Location Before After
_layout.pxd:114-115 if itemsize & (itemsize - 1) if itemsize <= 0
_layout.pxd:127-128 if itemsize & (itemsize - 1) if itemsize <= 0
_layout.pyx:1218-1219 if itemsize & (itemsize - 1) if itemsize <= 0
_layout.pyx:1274-1276 if itemsize & (itemsize - 1) if itemsize <= 0
_layout.pyx:1305-1307 if itemsize & (itemsize - 1) if itemsize <= 0

Search results:

  • ❌ No itemsize & (itemsize - 1) patterns remain
  • ❌ No "power of two" or "power of 2" in comments/docs
  • ❌ No TODO/FIXME related to itemsize constraints

2. Bit Operations Analysis

3 bit-shift locations found, NONE depend on power-of-two itemsize:

_memoryview.pyx:656-657

cdef int itemsize = nbits >> 3              # Divide bits by 8
if (itemsize << 3) != nbits:                # Verify bits is multiple of 8
    raise ValueError("dtype.bits must be a multiple of 8")

Purpose: DLPack bits→bytes conversion
Analysis: Validates bits are byte-aligned (multiple of 8), independent of itemsize power-of-two requirement

_layout.pyx:953,955

axes_mask &= (AXES_MASK_ALL << start_axis)
axes_mask &= (AXES_MASK_ALL >> (STRIDED_LAYOUT_MAX_NDIM - end_axis - 1))

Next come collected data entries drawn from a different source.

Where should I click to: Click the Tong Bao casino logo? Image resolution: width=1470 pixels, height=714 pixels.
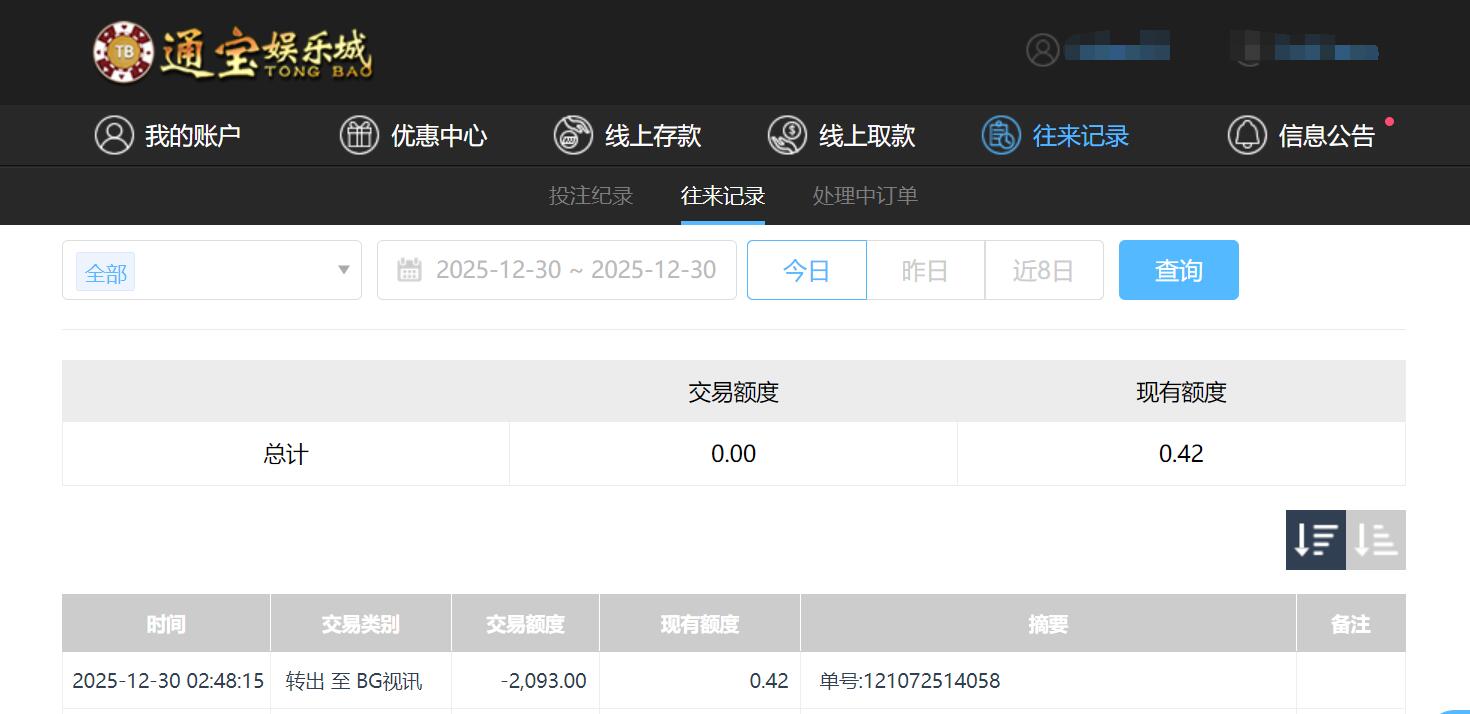pos(232,52)
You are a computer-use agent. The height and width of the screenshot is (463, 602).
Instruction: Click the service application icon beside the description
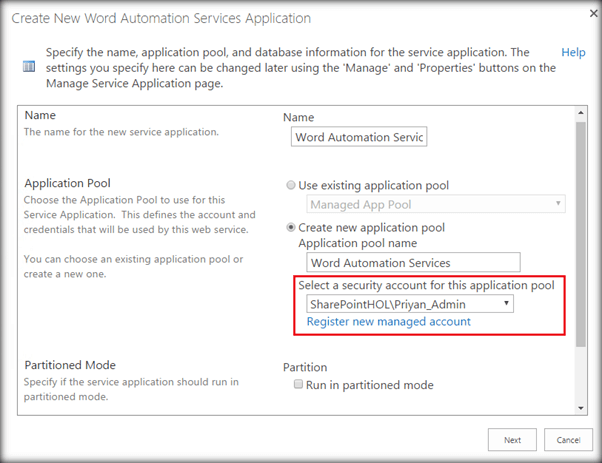coord(29,67)
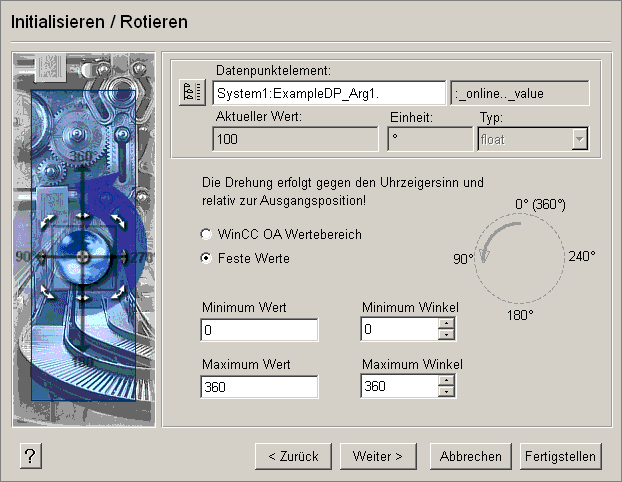Open the Typ float dropdown
This screenshot has width=622, height=482.
tap(578, 139)
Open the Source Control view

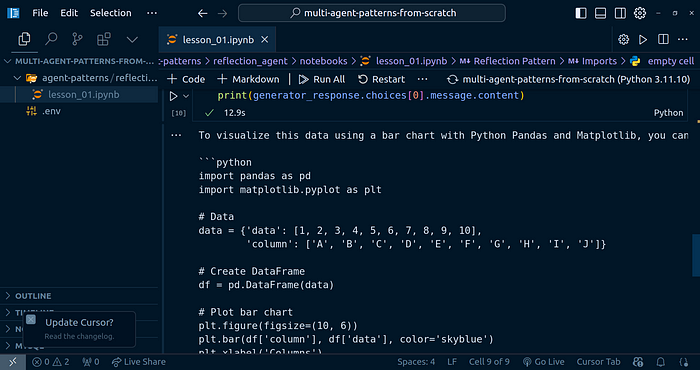77,39
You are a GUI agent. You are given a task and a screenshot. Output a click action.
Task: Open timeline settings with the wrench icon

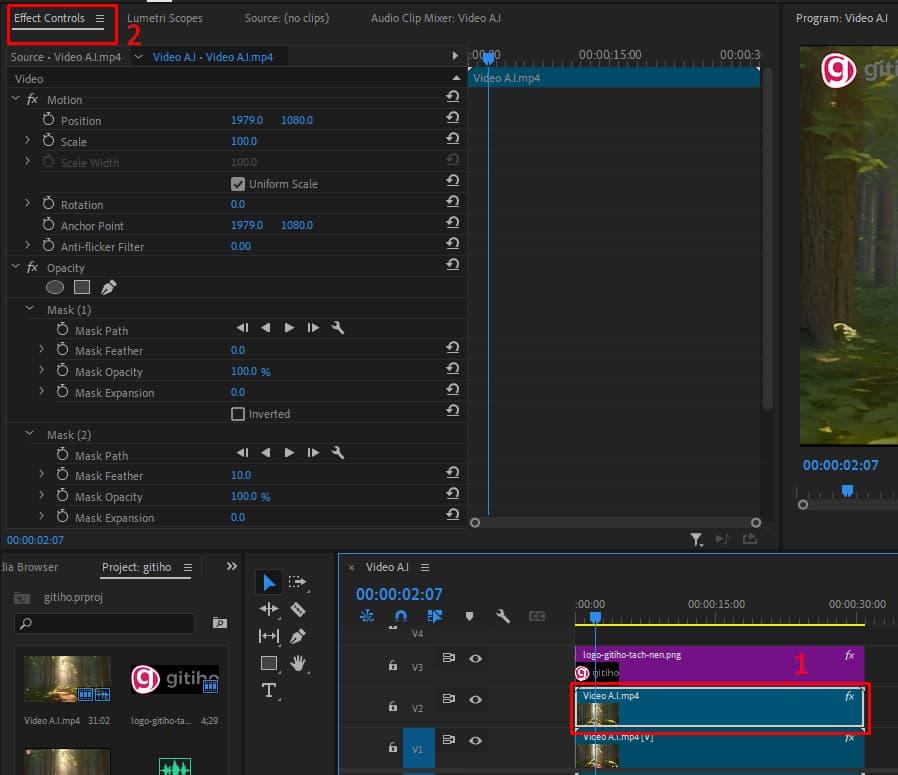pyautogui.click(x=503, y=615)
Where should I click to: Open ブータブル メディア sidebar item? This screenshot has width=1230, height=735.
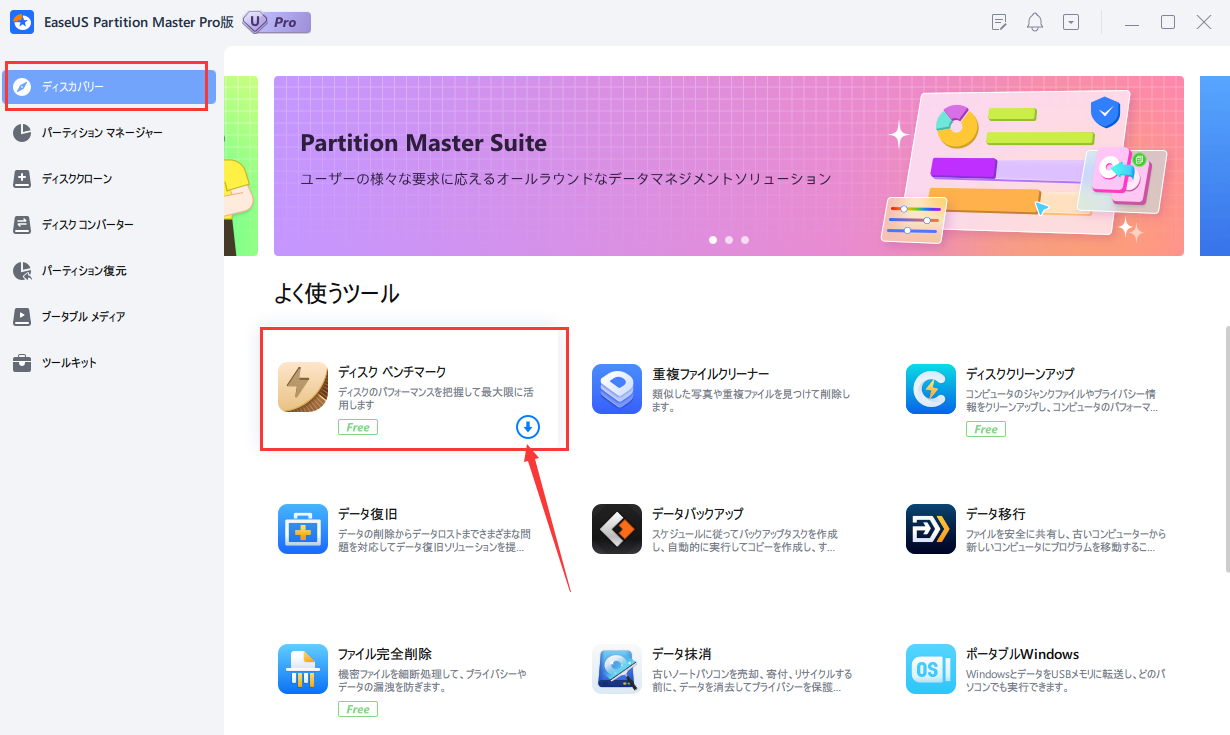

Purpose: Axis mask bit manipulation
Analysis: Unrelated to itemsize

_layout.pxd:49-60

PROP_IS_UNIQUE = 1 << 0
PROP_IS_CONTIGUOUS_C = 1 << 1
# ... property flags

Purpose: Bit flags for layout properties
Analysis: Standard enumeration pattern, unrelated to itemsize


  1. Arithmetic Operations on itemsize

All operations work correctly with non-power-of-two values:

Division Operations ✅

pack_extents (_layout.pyx:1234)

vec_size = new_itemsize // itemsize
if packed_extent * vec_size != shape[axis]:
    raise ValueError(f"extent must be divisible by {vec_size}")

unpack_extents (_layout.pyx:1288)

vec_size = itemsize // new_itemsize

Validation: Divisibility checks ensure correctness
Verdict: General-purpose integer division, safe for any positive integers

Modulo Operations ✅

# Alignment check (_layout.pyx:1226)
if data_ptr % new_itemsize != 0:
    raise ValueError("data pointer must be aligned...")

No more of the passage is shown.